Multi-omic characterization of nasopharyngeal carcinoma delineates the subtype-specific landscape of response to induction chemotherapy
摘要
Gemcitabine and cisplatin (GP) serve as first-line induction chemotherapy (IC) for nasopharyngeal carcinoma (NPC), yet predictive markers are lacking. Here we performed multi-omics profiling, including proteomics, phosphoproteomics, genomics and transcriptomics, on 240 patients with NPC who were receiving GP-IC or concurrent chemoradiotherapy (CCRT) alone. Through multi-omic integration, we identified three proteomic subtypes with distinct therapeutic vulnerabilities.
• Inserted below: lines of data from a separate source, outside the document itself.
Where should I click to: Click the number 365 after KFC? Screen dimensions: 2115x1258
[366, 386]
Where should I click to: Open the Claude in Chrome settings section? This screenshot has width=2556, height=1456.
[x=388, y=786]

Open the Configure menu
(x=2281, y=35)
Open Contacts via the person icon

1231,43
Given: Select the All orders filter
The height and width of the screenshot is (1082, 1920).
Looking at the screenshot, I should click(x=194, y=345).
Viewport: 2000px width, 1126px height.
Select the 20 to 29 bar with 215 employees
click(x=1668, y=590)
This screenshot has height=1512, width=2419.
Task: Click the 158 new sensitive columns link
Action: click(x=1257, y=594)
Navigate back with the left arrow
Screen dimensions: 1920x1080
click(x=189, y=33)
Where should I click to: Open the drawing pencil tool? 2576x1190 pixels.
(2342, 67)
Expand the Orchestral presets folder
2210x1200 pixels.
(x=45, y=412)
The S1 subtype showed a predominant interferon-γ response and had favorable outcomes with CCRT alone. The S2 subtype featured copy-number-driven cell cycle activation, deriving benefits from GP-IC. The immune-exhausted S3 subtype exhibited high IgA+ plasma cell infiltration and was resistant to GP-IC but responded to anti-PD-1 therapy. Single-cell RNA sequencing confirmed interaction between IgA+ plasma cells and CD8+ T cells in nonresponders. Validation from three phase III trials and spatial analyses demonstrated that high IgA+ plasma cell infiltration predicted GP-IC resistance but benefited from anti-PD-1 therapy. This study delineates a subtype-specific landscape of GP-IC response and may inform personalized treatment in NPC.